技術領域

本發明屬于網絡通信安全技術領域，具體涉及一種抗分布式拒絕服務(Distributed?Denial?Of?Service,DDOS)攻擊的控制方法和裝置。

背景技術

拒絕服務(Denial?Of?Service,DOS)攻擊是當前網絡中威脅最大的攻擊之一。DOS攻擊主要是通過惡意手段使目標服務器的CPU達到滿載，耗盡服務器的資源，從而使用戶無法實現對服務器的正常訪問。分布式拒絕服務(Distributed?Denial?Of?Service,DDOS)攻擊指借助于客戶/服務器技術，將多個計算機聯合起來作為攻擊平臺，對一個或多個目標發動攻擊，從而成倍地提高DOS攻擊的威力。

目前，大多數防火墻設備都提供抗DDOS攻擊服務，為了預防DDOS攻擊，防火墻設備一般一直開啟著抗DDOS攻擊模塊，以有效的阻止DDOS攻擊行為。但是，如果防火墻一直開啟著抗DDOS攻擊模塊，則需要對所有通過防火墻的數據包都進行攻擊檢測，如此，增加了防火墻的檢測負擔，從而導致防火墻轉發數據包的速率下降，降低了防火墻的性能。

發明內容

本發明的目的是提供一種抗DDOS攻擊的方法和裝置，僅在需要的時候才開啟抗DDOS攻擊服務，在保證阻止DDOS攻擊的前提下，有效的保證了數據轉發的速率。

根據本發明的一個方面，提供了一種抗分布式拒絕服務DDOS攻擊的控制方法，所述方法包括如下步驟：

配置session表的創建速率閾值；

檢測當前session表的創建速率；

比較所述當前session表創建速率與所述閾值；

當所述當前session表的創建速率大于或等于所述閾值時，開啟抗DDOS攻擊服務；

當所述當前session表的創建速率小于所述閾值時，關閉抗DDOS攻擊服務。

上述方案中，所述配置session表的創建速率閾值，具體為：

通過命令語句查看session表創建速率的統計值，根據所述統計值配置session表的創建速率閾值。
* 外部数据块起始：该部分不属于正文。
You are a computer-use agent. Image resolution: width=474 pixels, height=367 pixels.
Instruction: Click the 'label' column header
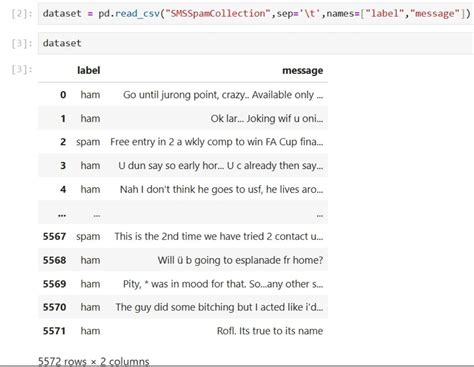click(x=88, y=70)
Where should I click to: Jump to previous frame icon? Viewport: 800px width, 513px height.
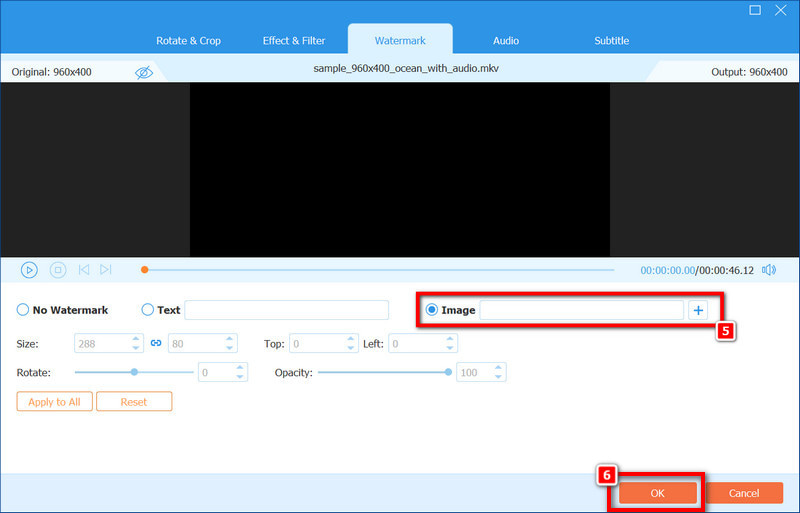(84, 270)
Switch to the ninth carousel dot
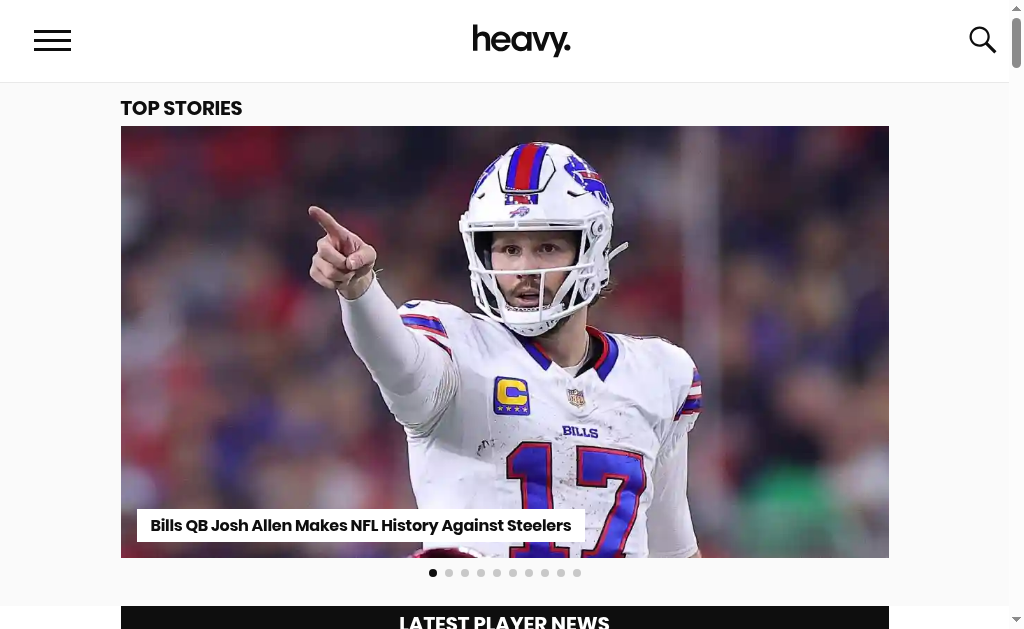This screenshot has width=1024, height=629. 561,573
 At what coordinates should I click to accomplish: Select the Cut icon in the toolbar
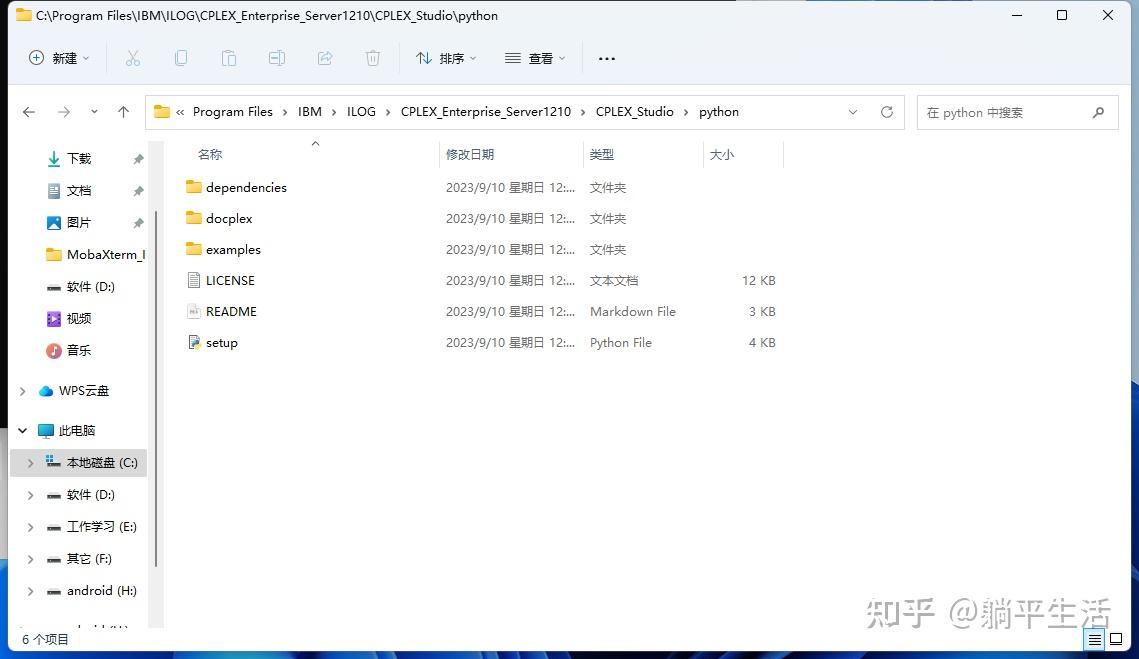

上述方案中，所述統計值至少包括：當日session表創建速率的最大值和平均值、當前周session表創建速率的最大值和平均值和當前月session表創建速率的最大值和平均值。

上述方案中，所述session表由帶有因特網協議安全IPSec功能的網絡設備在轉發報文時進行創建。

本發明所提供的一種抗DDOS攻擊的控制方法，通過預先配置session表創建速率閾值，當檢測到的當前session表的創建速率大于或等于所述閾值時，開啟抗DDOS攻擊服務；當檢測到的當前session表的創建速率小于所述閾值時，關閉抗DDOS攻擊服務。如此，僅在需要的時候才開啟抗DDOS攻擊服務，克服了現有技術中DDOS服務需要一直處于開啟狀態、對所有轉發的數據包進行DDOS檢測的敝端，在保證阻止DDOS攻擊的前提下，有效的保證了數據轉發的速率。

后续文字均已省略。